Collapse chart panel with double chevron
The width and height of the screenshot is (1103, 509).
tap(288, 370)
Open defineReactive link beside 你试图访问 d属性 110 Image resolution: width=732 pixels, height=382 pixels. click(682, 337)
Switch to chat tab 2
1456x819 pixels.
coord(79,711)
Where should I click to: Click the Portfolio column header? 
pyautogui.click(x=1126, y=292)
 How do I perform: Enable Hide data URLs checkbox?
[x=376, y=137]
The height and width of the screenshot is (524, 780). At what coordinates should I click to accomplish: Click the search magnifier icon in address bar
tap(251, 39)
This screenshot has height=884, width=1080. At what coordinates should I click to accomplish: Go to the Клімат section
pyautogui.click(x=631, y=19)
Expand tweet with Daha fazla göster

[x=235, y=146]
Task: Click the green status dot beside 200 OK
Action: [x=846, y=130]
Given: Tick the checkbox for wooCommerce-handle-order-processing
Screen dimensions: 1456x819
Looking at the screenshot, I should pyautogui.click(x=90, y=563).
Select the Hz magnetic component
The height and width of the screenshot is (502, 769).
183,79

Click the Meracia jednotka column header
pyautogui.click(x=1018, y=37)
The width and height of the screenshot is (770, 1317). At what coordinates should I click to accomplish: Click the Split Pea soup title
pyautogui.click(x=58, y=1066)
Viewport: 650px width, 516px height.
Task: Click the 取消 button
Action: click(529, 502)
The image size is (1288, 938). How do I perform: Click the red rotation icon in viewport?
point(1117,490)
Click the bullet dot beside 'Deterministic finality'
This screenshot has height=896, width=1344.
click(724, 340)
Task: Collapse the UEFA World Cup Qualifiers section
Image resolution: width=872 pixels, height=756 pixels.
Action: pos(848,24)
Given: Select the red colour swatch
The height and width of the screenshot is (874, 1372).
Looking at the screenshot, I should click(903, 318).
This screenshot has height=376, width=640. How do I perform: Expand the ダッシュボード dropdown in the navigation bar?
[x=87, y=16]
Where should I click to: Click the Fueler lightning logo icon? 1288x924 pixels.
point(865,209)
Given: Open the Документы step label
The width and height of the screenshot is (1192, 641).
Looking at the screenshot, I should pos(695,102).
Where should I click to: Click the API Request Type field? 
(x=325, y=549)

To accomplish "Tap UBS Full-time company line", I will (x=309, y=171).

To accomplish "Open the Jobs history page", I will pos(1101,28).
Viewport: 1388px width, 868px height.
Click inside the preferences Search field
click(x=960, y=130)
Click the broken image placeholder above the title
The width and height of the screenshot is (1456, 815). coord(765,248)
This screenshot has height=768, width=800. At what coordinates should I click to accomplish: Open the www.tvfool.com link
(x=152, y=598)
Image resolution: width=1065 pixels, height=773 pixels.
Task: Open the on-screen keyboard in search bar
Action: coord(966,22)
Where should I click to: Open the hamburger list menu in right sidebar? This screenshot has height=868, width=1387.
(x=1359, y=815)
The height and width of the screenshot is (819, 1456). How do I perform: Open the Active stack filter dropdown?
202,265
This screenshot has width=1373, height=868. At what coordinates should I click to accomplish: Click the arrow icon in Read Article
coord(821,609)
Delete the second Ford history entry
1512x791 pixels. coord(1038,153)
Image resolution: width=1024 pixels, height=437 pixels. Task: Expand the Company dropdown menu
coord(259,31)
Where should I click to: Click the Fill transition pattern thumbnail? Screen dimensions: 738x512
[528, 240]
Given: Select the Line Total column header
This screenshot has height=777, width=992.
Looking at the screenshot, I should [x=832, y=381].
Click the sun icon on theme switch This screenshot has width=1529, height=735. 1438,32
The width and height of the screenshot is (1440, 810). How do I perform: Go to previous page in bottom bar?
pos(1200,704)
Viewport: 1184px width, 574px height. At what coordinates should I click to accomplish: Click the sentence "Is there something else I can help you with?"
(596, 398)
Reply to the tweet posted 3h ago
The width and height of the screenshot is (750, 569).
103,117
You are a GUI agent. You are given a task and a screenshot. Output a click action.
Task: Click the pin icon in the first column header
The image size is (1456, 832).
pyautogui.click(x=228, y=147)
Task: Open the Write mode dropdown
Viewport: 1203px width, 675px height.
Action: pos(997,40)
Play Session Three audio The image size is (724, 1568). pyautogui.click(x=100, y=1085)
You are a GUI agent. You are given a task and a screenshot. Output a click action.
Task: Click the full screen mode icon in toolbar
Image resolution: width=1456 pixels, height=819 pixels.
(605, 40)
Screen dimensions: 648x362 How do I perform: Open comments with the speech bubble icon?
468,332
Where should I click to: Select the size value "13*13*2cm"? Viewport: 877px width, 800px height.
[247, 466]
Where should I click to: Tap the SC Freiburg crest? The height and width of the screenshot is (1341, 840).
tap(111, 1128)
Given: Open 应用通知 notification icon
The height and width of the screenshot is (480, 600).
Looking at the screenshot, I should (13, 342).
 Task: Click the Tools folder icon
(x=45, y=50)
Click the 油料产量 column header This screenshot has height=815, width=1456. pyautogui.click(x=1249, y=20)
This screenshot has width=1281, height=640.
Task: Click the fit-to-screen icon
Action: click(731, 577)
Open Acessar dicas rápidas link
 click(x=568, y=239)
★ ★ ★
Format every line of the material above as a Markdown table with two columns, Row and Line, and leave out the blank lines.

| Row | Line |
|---|---|
| 1 | Collapse chart panel with double chevron |
| 2 | The width and height of the screenshot is (1103, 509). |
| 3 | tap(288, 370) |
| 4 | Open defineReactive link beside 你试图访问 d属性 110 Image resolution: width=732 pixels, height=382 pixels. click(682, 337) |
| 5 | Switch to chat tab 2 |
| 6 | 1456x819 pixels. |
| 7 | coord(79,711) |
| 8 | Where should I click to: Click the Portfolio column header?  |
| 9 | pyautogui.click(x=1126, y=292) |
| 10 |  How do I perform: Enable Hide data URLs checkbox? |
| 11 | [x=376, y=137] |
| 12 | The height and width of the screenshot is (524, 780). At what coordinates should I click to accomplish: Click the search magnifier icon in address bar |
| 13 | tap(251, 39) |
| 14 | This screenshot has height=884, width=1080. At what coordinates should I click to accomplish: Go to the Клімат section |
| 15 | pyautogui.click(x=631, y=19) |
| 16 | Expand tweet with Daha fazla göster |
| 17 | [x=235, y=146] |
| 18 | Task: Click the green status dot beside 200 OK |
| 19 | Action: [x=846, y=130] |
| 20 | Given: Tick the checkbox for wooCommerce-handle-order-processing |
| 21 | Screen dimensions: 1456x819 |
| 22 | Looking at the screenshot, I should pyautogui.click(x=90, y=563). |
| 23 | Select the Hz magnetic component |
| 24 | The height and width of the screenshot is (502, 769). |
| 25 | 183,79 |
| 26 | Click the Meracia jednotka column header |
| 27 | pyautogui.click(x=1018, y=37) |
| 28 | The width and height of the screenshot is (770, 1317). At what coordinates should I click to accomplish: Click the Split Pea soup title |
| 29 | pyautogui.click(x=58, y=1066) |
| 30 | Viewport: 650px width, 516px height. |
| 31 | Task: Click the 取消 button |
| 32 | Action: click(529, 502) |
| 33 | The image size is (1288, 938). How do I perform: Click the red rotation icon in viewport? |
| 34 | point(1117,490) |
| 35 | Click the bullet dot beside 'Deterministic finality' |
| 36 | This screenshot has height=896, width=1344. |
| 37 | click(724, 340) |
| 38 | Task: Collapse the UEFA World Cup Qualifiers section |
| 39 | Image resolution: width=872 pixels, height=756 pixels. |
| 40 | Action: pos(848,24) |
| 41 | Given: Select the red colour swatch |
| 42 | The height and width of the screenshot is (874, 1372). |
| 43 | Looking at the screenshot, I should click(903, 318). |
| 44 | This screenshot has height=376, width=640. How do I perform: Expand the ダッシュボード dropdown in the navigation bar? |
| 45 | [x=87, y=16] |
| 46 | Where should I click to: Click the Fueler lightning logo icon? 1288x924 pixels. |
| 47 | point(865,209) |
| 48 | Given: Open the Документы step label |
| 49 | The width and height of the screenshot is (1192, 641). |
| 50 | Looking at the screenshot, I should pos(695,102). |
| 51 | Where should I click to: Click the API Request Type field?  |
| 52 | (x=325, y=549) |
| 53 | To accomplish "Tap UBS Full-time company line", I will (x=309, y=171). |
| 54 | To accomplish "Open the Jobs history page", I will pos(1101,28). |
| 55 | Viewport: 1388px width, 868px height. |
| 56 | Click inside the preferences Search field |
| 57 | click(x=960, y=130) |
| 58 | Click the broken image placeholder above the title |
| 59 | The width and height of the screenshot is (1456, 815). coord(765,248) |
| 60 | This screenshot has height=768, width=800. At what coordinates should I click to accomplish: Open the www.tvfool.com link |
| 61 | (x=152, y=598) |
| 62 | Image resolution: width=1065 pixels, height=773 pixels. |
| 63 | Task: Open the on-screen keyboard in search bar |
| 64 | Action: coord(966,22) |
| 65 | Where should I click to: Open the hamburger list menu in right sidebar? This screenshot has height=868, width=1387. |
| 66 | (x=1359, y=815) |
| 67 | The height and width of the screenshot is (819, 1456). How do I perform: Open the Active stack filter dropdown? |
| 68 | 202,265 |
| 69 | This screenshot has width=1373, height=868. At what coordinates should I click to accomplish: Click the arrow icon in Read Article |
| 70 | coord(821,609) |
| 71 | Delete the second Ford history entry |
| 72 | 1512x791 pixels. coord(1038,153) |
| 73 | Image resolution: width=1024 pixels, height=437 pixels. Task: Expand the Company dropdown menu |
| 74 | coord(259,31) |
| 75 | Where should I click to: Click the Fill transition pattern thumbnail? Screen dimensions: 738x512 |
| 76 | [528, 240] |
| 77 | Given: Select the Line Total column header |
| 78 | This screenshot has height=777, width=992. |
| 79 | Looking at the screenshot, I should [x=832, y=381]. |
| 80 | Click the sun icon on theme switch This screenshot has width=1529, height=735. 1438,32 |
| 81 | The width and height of the screenshot is (1440, 810). How do I perform: Go to previous page in bottom bar? |
| 82 | pos(1200,704) |
| 83 | Viewport: 1184px width, 574px height. At what coordinates should I click to accomplish: Click the sentence "Is there something else I can help you with?" |
| 84 | (596, 398) |
| 85 | Reply to the tweet posted 3h ago |
| 86 | The width and height of the screenshot is (750, 569). |
| 87 | 103,117 |
| 88 | You are a GUI agent. You are given a task and a screenshot. Output a click action. |
| 89 | Task: Click the pin icon in the first column header |
| 90 | The image size is (1456, 832). |
| 91 | pyautogui.click(x=228, y=147) |
| 92 | Task: Open the Write mode dropdown |
| 93 | Viewport: 1203px width, 675px height. |
| 94 | Action: pos(997,40) |
| 95 | Play Session Three audio The image size is (724, 1568). pyautogui.click(x=100, y=1085) |
| 96 | You are a GUI agent. You are given a task and a screenshot. Output a click action. |
| 97 | Task: Click the full screen mode icon in toolbar |
| 98 | Image resolution: width=1456 pixels, height=819 pixels. |
| 99 | (605, 40) |
| 100 | Screen dimensions: 648x362 How do I perform: Open comments with the speech bubble icon? |
| 101 | 468,332 |
| 102 | Where should I click to: Select the size value "13*13*2cm"? Viewport: 877px width, 800px height. |
| 103 | [247, 466] |
| 104 | Where should I click to: Tap the SC Freiburg crest? The height and width of the screenshot is (1341, 840). |
| 105 | tap(111, 1128) |
| 106 | Given: Open 应用通知 notification icon |
| 107 | The height and width of the screenshot is (480, 600). |
| 108 | Looking at the screenshot, I should (13, 342). |
| 109 |  Task: Click the Tools folder icon |
| 110 | (x=45, y=50) |
| 111 | Click the 油料产量 column header This screenshot has height=815, width=1456. pyautogui.click(x=1249, y=20) |
| 112 | This screenshot has width=1281, height=640. |
| 113 | Task: Click the fit-to-screen icon |
| 114 | Action: click(731, 577) |
| 115 | Open Acessar dicas rápidas link |
| 116 |  click(x=568, y=239) |